About Single Root I/O Virtualization (SR-IOV) hardware networks

The Single Root I/O Virtualization (SR-IOV) specification is a standard for a type of PCI device assignment that can share a single device with multiple pods.

SR-IOV enables you to segment a compliant network device, recognized on the host node as a physical function (PF), into multiple virtual functions (VFs). The VF is used like any other network device. The SR-IOV device driver for the device determines how the VF is exposed in the container:

  • netdevice driver: A regular kernel network device in the netns of the container

  • vfio-pci driver: A character device mounted in the container

You can use SR-IOV network devices with additional networks on your OKD cluster for application that require high bandwidth or low latency.

Components that manage SR-IOV network devices

The SR-IOV Network Operator creates and manages the components of the SR-IOV stack.
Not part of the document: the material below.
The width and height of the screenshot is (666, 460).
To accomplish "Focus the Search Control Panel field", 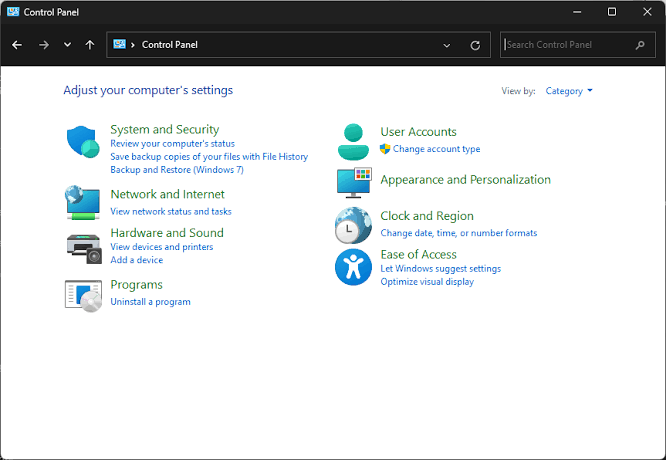I will pos(578,45).
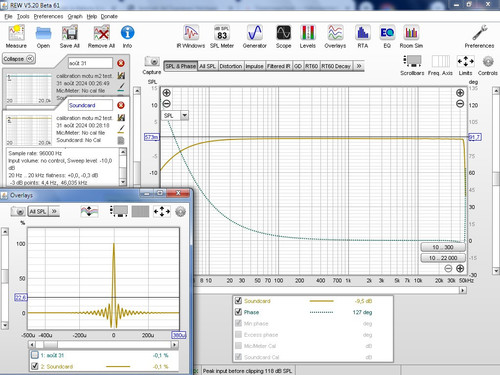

It performs the following functions:

  • Orchestrates discovery and management of SR-IOV network devices

  • Generates NetworkAttachmentDefinition custom resources for the SR-IOV Container Network Interface (CNI)

  • Creates and updates the configuration of the SR-IOV network device plug-in

  • Creates node specific SriovNetworkNodeState custom resources

  • Updates the spec.interfaces field in each SriovNetworkNodeState custom resource

The Operator provisions the following components:

SR-IOV network configuration daemon

A DaemonSet that is deployed on worker nodes when the SR-IOV Operator starts. The daemon is responsible for discovering and initializing SR-IOV network devices in the cluster.

SR-IOV Operator webhook

A dynamic admission controller webhook that validates the Operator custom resource and sets appropriate default values for unset fields.
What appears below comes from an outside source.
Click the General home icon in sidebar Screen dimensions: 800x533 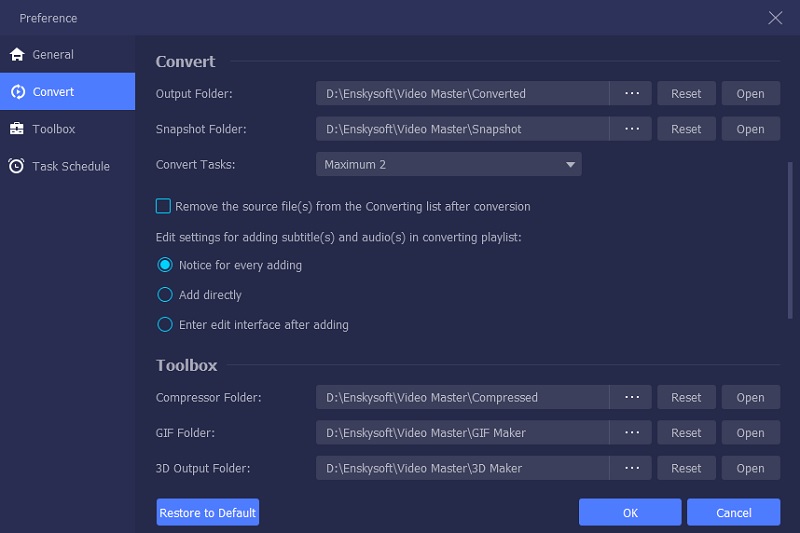point(17,55)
SR-IOV Network resources injector

A dynamic admission controller webhook that provides functionality for patching Kubernetes pod specifications with requests and limits for custom network resources such as SR-IOV VFs.

SR-IOV network device plug-in

A device plug-in that discovers, advertises, and allocates SR-IOV network virtual function (VF) resources. Device plug-ins are used in Kubernetes to enable the use of limited resources, typically in physical devices. Device plug-ins give the Kubernetes scheduler awareness of resource availability, so that the scheduler can schedule pods on nodes with sufficient resources.

SR-IOV CNI plug-in

A CNI plug-in that attaches VF interfaces allocated from the SR-IOV device plug-in directly into a pod.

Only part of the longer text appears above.